Un décès d'origine toxique et huit interruptions de traitement ont été enregistrés dans le groupe chimiothérapie, les principaux effets secondaires ayant été la neutropénie et les vomissements. Cependant, le pourcentage de décès postopératoires a été le même dans les deux groupes (4,5 et 4,6 %). La morbidité a été un peu supérieure dans le groupe sous chimiothérapie (26 % contre 19 %). Une résection curative a pu être pratiquée chez 84 % des patients du groupe chimiothérapie, contre 73 % des patients du groupe chirurgie seule. De plus, le taux de ganglions atteints (N +) était de 67 % dans le groupe chimiothérapie, contre 80 % dans le groupe chirurgie seule. Enfin, la survie sans récidive a été à trois ans de 40 % dans le groupe chimiothérapie, contre seulement 25 % dans le groupe chirurgie, et de, respectivement, 34 % contre 21 % à cinq ans, ce qui est très significatif.

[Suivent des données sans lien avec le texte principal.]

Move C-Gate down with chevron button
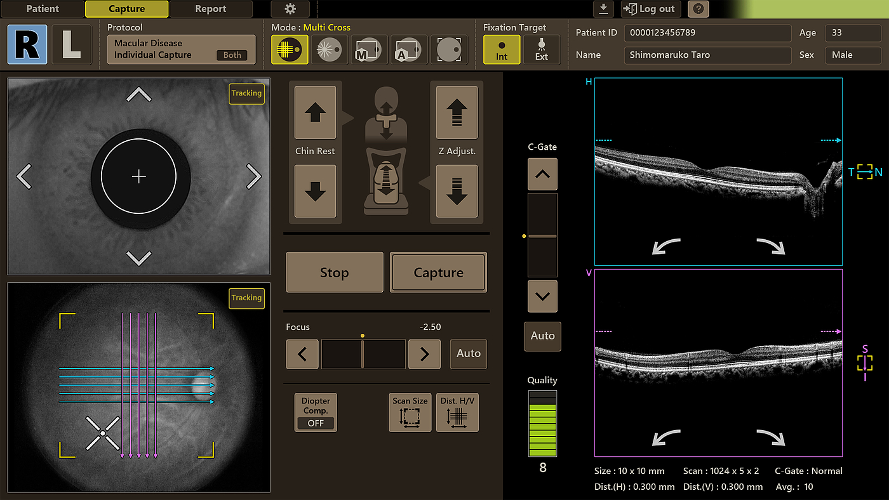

En accord avec l'essai MAGIC.
«Il s'agit donc d'un essai positif, montrant que la chimiothérapie préopératoire améliore bien la survie sans maladie des adénocarcinomes de l'estomac et du bas oesophage résécables», insiste le Dr Lasser. Une étude anglaise reposant sur le même principe (MAGIC Trial) a été publiée en 2006 (2). Elle porte sur 503 patients atteints d'un adénocarcinome du tiers inférieur de l'oesophage ou de l'estomac : tous ont été opérés et 250 ont eu une chimiothérapie préopératoire (trois cycles associant 5 FU, cisplatine et épirubicine). Cet essai s'est également révélé fortement positif, puisque la survie globale à cinq ans a été de 36 % dans le groupe chimiothérapie préopératoire contre 23 % dans le groupe chirurgie seule. A cinq ans, la survie sans récidive était, quant à elle, de, respectivement, 32 et 19 %. «Ces deux essais sont donc concordants. Ils tendent à prouver que la chimiothérapie préopératoire apporte bien un bénéfice réel aux patients qui peuvent en bénéficier», conclut le Dr Lasser.
D'après un entretien avec le Dr Philippe Lasser, chef du département de chirurgie générale à l'institut Gustave-Roussy, Villejuif.
(1) Macdonald JS, et al. « N Engl J Med » 2001 ; 345 : 725-30.
(2) Cunningham D, et al. « N Engl J Med » 2006 ; 355 : 11-20.